## Provided material

------------------------------------------------------------

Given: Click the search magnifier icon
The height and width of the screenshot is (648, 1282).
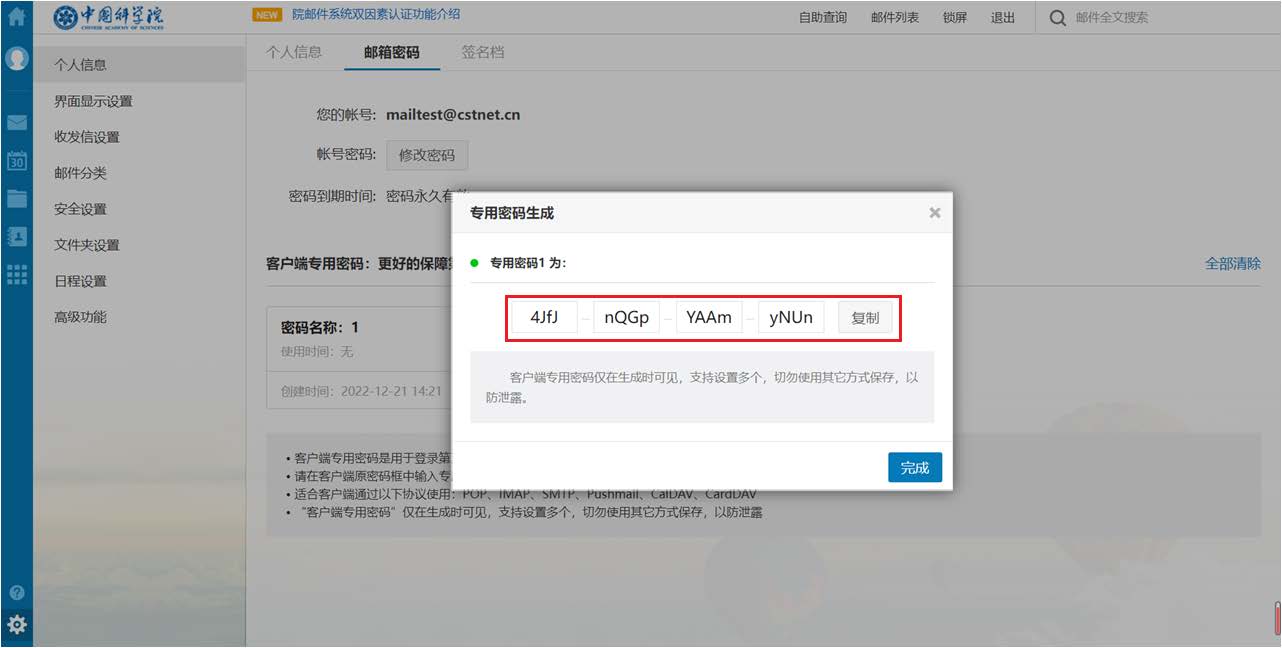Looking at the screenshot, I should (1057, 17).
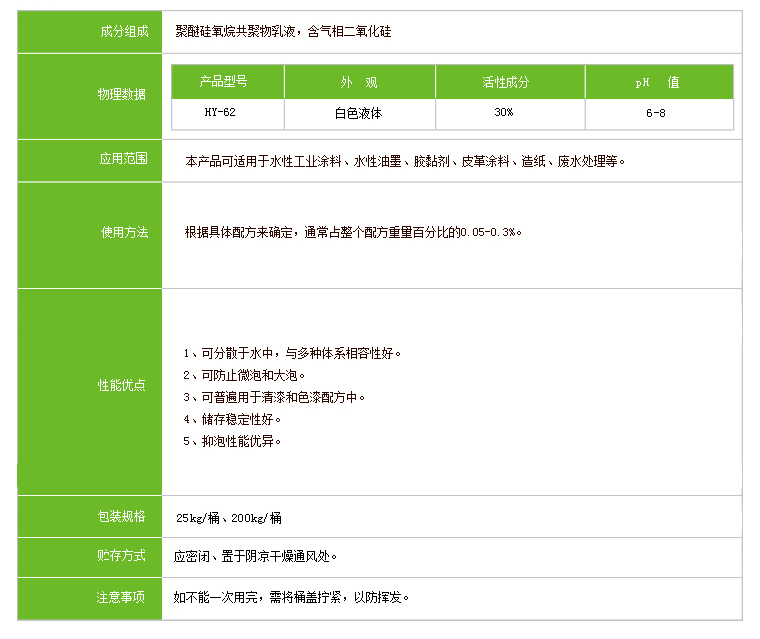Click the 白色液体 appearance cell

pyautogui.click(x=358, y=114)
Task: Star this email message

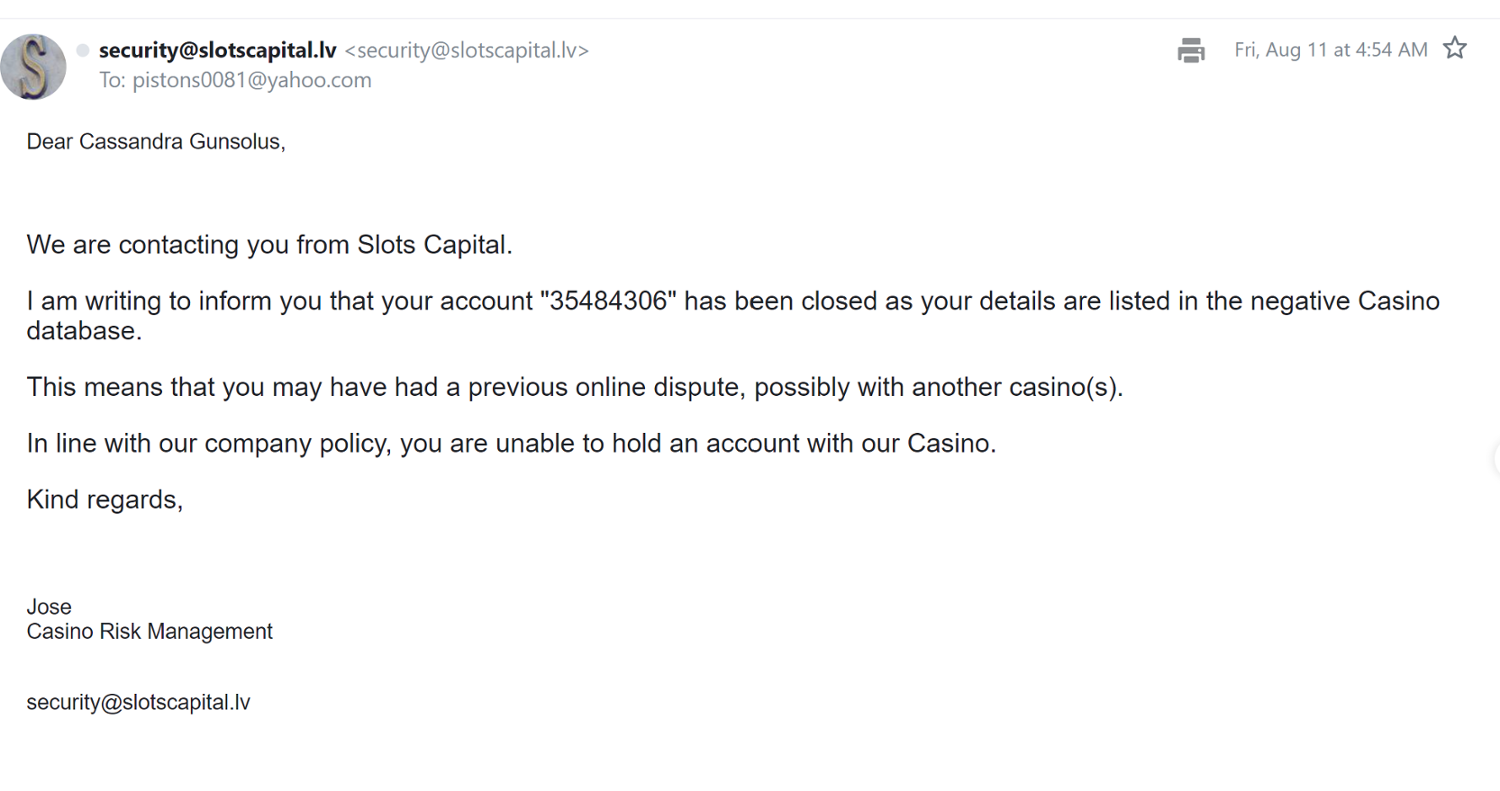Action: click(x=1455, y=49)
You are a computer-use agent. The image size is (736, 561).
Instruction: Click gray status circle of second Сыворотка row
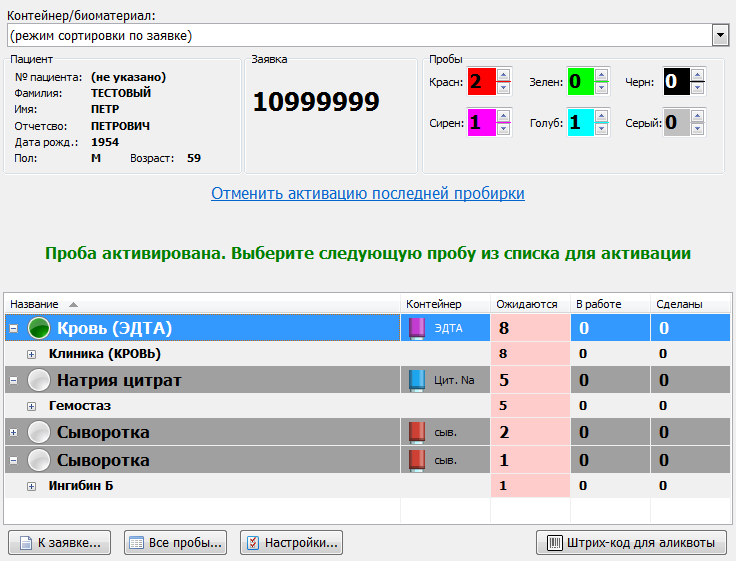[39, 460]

------------------------------------------------------------

## Activity
Only the lines from the one with "Instruction: Click gray" through the last line above belong in the answer. Reproduce them exactly, without the pictures.

## Exercise response
Instruction: Click gray status circle of second Сыворотка row
[39, 460]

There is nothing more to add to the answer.